Data provided
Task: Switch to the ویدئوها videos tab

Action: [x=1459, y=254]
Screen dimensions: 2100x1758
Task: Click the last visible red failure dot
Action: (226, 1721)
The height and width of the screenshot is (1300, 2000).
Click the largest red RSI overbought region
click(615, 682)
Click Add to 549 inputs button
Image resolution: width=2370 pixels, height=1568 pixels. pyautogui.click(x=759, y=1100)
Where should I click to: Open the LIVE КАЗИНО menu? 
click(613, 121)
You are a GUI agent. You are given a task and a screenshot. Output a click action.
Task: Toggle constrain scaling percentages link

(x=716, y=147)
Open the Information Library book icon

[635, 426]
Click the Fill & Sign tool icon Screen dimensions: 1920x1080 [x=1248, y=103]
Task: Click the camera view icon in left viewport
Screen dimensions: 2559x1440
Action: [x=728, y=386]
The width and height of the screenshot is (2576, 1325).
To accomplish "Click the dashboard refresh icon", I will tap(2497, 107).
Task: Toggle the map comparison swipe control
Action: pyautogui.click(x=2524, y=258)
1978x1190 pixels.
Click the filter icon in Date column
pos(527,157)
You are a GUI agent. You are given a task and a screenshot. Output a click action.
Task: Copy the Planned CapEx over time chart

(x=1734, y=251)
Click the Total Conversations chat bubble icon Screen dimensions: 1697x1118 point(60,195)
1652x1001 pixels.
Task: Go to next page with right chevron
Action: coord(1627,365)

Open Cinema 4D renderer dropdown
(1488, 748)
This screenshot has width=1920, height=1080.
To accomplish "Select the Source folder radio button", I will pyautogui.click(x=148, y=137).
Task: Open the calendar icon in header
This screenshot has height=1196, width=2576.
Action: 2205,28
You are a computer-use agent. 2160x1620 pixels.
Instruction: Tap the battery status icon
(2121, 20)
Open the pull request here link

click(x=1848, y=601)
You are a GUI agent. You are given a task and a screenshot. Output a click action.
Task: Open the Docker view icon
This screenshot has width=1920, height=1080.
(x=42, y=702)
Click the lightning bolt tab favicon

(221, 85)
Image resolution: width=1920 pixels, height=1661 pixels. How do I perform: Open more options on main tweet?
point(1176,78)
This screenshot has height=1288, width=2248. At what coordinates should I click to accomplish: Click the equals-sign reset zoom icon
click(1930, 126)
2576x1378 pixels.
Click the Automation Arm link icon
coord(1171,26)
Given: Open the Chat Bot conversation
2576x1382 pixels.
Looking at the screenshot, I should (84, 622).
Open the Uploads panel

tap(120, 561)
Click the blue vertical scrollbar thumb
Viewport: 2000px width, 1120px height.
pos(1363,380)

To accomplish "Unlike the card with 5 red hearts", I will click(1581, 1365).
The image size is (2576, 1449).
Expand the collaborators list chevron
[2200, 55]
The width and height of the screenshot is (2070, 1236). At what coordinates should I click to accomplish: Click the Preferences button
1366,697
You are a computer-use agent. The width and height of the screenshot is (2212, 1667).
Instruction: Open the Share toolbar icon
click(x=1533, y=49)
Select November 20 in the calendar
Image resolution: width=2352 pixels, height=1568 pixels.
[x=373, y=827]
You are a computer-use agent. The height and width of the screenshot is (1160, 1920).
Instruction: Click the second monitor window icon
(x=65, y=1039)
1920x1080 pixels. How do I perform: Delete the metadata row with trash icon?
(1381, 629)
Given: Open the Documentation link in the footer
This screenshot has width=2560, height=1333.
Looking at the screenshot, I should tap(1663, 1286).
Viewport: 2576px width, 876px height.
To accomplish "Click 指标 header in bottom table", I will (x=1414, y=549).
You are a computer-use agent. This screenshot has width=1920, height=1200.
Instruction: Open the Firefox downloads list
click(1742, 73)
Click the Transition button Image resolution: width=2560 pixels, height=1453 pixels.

Problem statement
Which lines above contain the word "agent"? Copy each one.

Result below
You are a GUI agent. You are given a task and a screenshot. Output a click action.
You are a GUI agent. You are given a task and a screenshot. Output a click action.
You are a computer-use agent. 2160x1620 pixels.
You are a GUI agent. You are given a task and a screenshot. Output a click action.
You are a computer-use agent. The width and height of the screenshot is (2212, 1667).
You are a computer-use agent. The height and width of the screenshot is (1160, 1920).
You are a computer-use agent. This screenshot has width=1920, height=1200.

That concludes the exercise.